Fourier Domain Analysis performances of a RESPER probe - Amplitude and Phase inaccuracies due to the Round-Off noise of FFT processors

TL;DR

This paper analyzes the Fourier domain performance of a RESPER probe, focusing on amplitude and phase inaccuracies caused by round-off noise in FFT processors and proposing compensation techniques.

Contribution

It introduces a detailed analysis of round-off noise effects on FFT-based measurements and suggests oversampling and averaging methods for accuracy improvement.

Findings

Round-off noise is negligible with 32-bit registers.

Reducing register length to 16 bits increases amplitude and phase inaccuracies.

Oversampling and averaging can mitigate round-off noise effects.

Abstract

This report proposes to discuss the Fourier domain analysis performances of a RESPER probe. A uniform ADC, which is characterized by a sensible phase inaccuracy depending on frequency, is connected to a Fast Fourier Transform (FFT) processor, that is especially affected by a round-off amplitude noise linked to both the FFT register length and samples number. If the register length is equal to 32 bits, then the round-off noise is entirely negligible, else, once bits are reduced to 16, a technique of compensation must occur.

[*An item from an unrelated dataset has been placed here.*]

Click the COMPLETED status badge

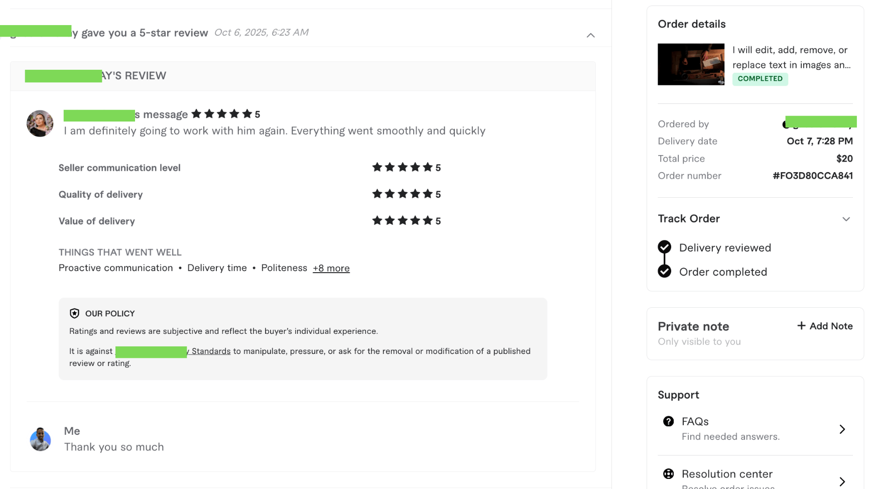(760, 79)
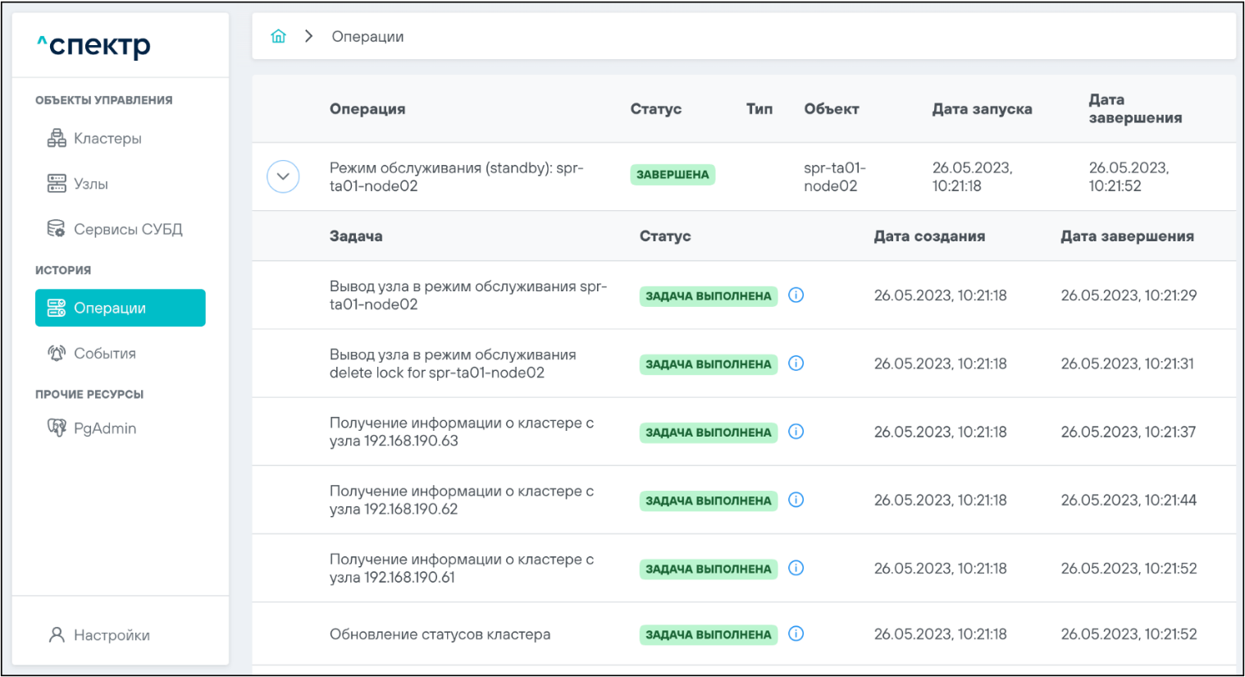This screenshot has height=677, width=1245.
Task: Click the Настройки user icon
Action: tap(57, 635)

In fact, oversampling can be employed within a short time window, reaching a compromise between the needs of limiting the phase inaccuracy due to ADC and not raising too much the number of averaged FFT values sufficient to bound the round-off. Finally, the appendix presents an outline of somewhat lengthy demonstrations needed to calculate the amplitude and especially phase inaccuracies due to the round-off noise of FFT processors.